Dari total Rp 40 juta uang Rustini, Rp 23,5 juta sudah ditabung di sebuah bank di Pekalongan.Â
Sisanya Rp 16,5 juta tidak bisa diterima bank karena tingkat kerusakannya cukup tinggi, dan disarankan ditukar ke Bank Indonesia (BI) terdekat, yakni BI Tegal.
Rustini masih beruntung, BI Tegal menukar sebesar 15,9 juta. Hanya Rp 600.000 yang ditolak BI karena keaslian uang tak bisa diperiksa.
Harus diakui bahwa pelayanan BI sebagai lembaga yang berwenang, sudah baik dalam melayani masyarakat yang ingin menukar uang rusak.
Bahkan, terhadap kasus yang viral di media sosial, petugas BI bersedia mendatangi rumah warga yang uangnya rusak tersebut.
Tapi, BI sendiri punya kriteria, uang rusak yang bagaimana yang bisa ditukar, dan yang sedemikian parahnya tak bisa lagi ditukarkan.
Bisa dibayangkan, betapa kerugian warga yang ceroboh dalam meyimpan uang.

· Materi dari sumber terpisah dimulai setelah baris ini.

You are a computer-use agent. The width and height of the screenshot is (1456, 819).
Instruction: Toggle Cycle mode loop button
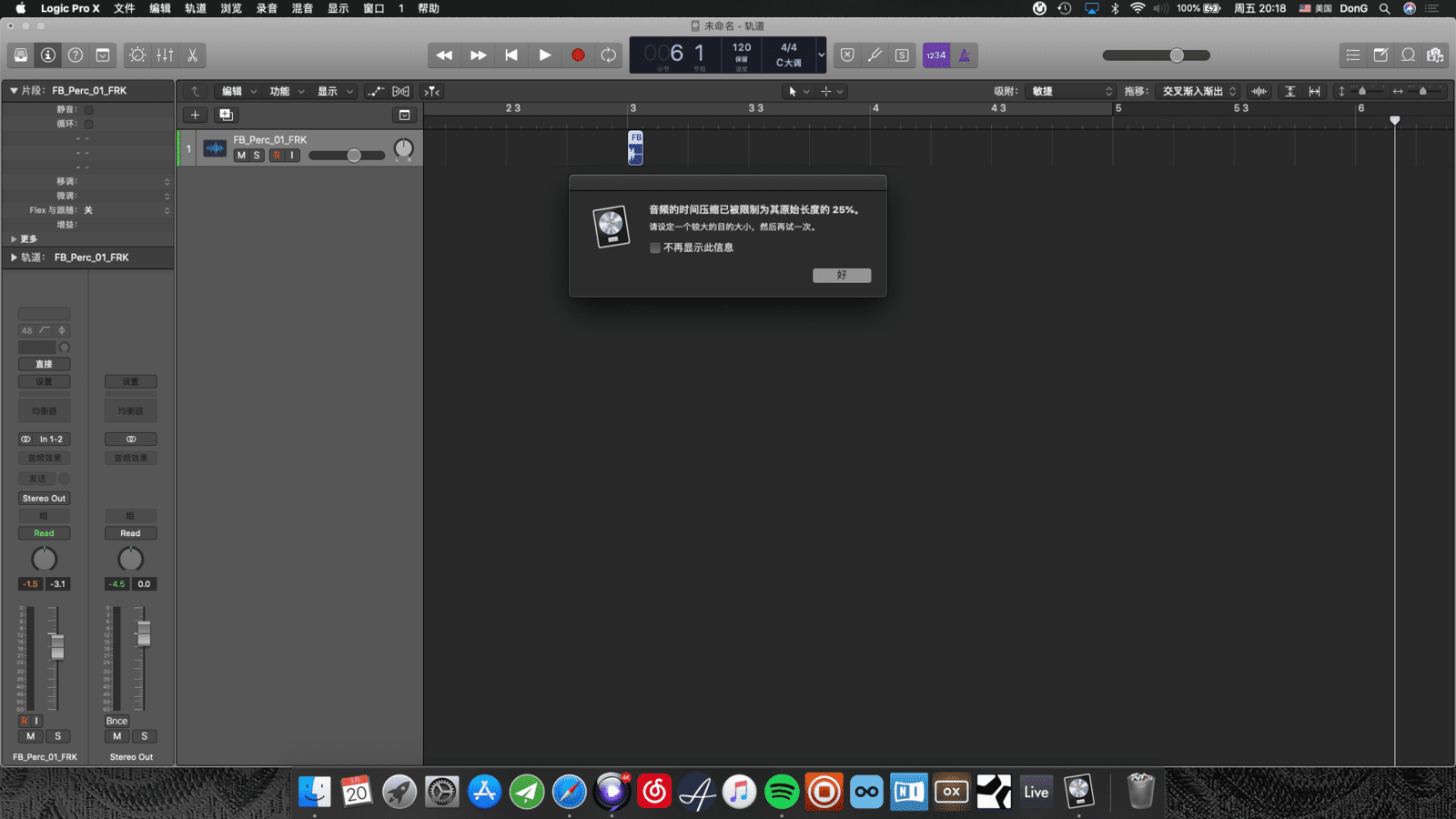609,56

Padahal, mereka rata-rata dari kalangan bawah dengan penghasilan relatif kecil.
Menjadi pertanyaan, saat menabung di bank demikian mudah, kenapa masih banyak orang yang enggan menyimpan uangnya di bank.
Kantor bank ada di mana-mana. Di kota besar, satu bank yang sama bisa punya belasan hingga puluhan kantor. Di kota kecamatan pun rata-rata sudah ada kantor bank.Â
Ada pula agen bank yang biasanya pemilik kios yang mendapat kepercayaan bekerja sama dengan bank . Belum lagi kemudahan membuka rekening bank secara online.
Lalu kenapa masih ada yang enggan menabung di bank? Pertama, diduga karena merasa keberatan terkena biaya administrasi bulanan yang dibebankan bank kepada penabung.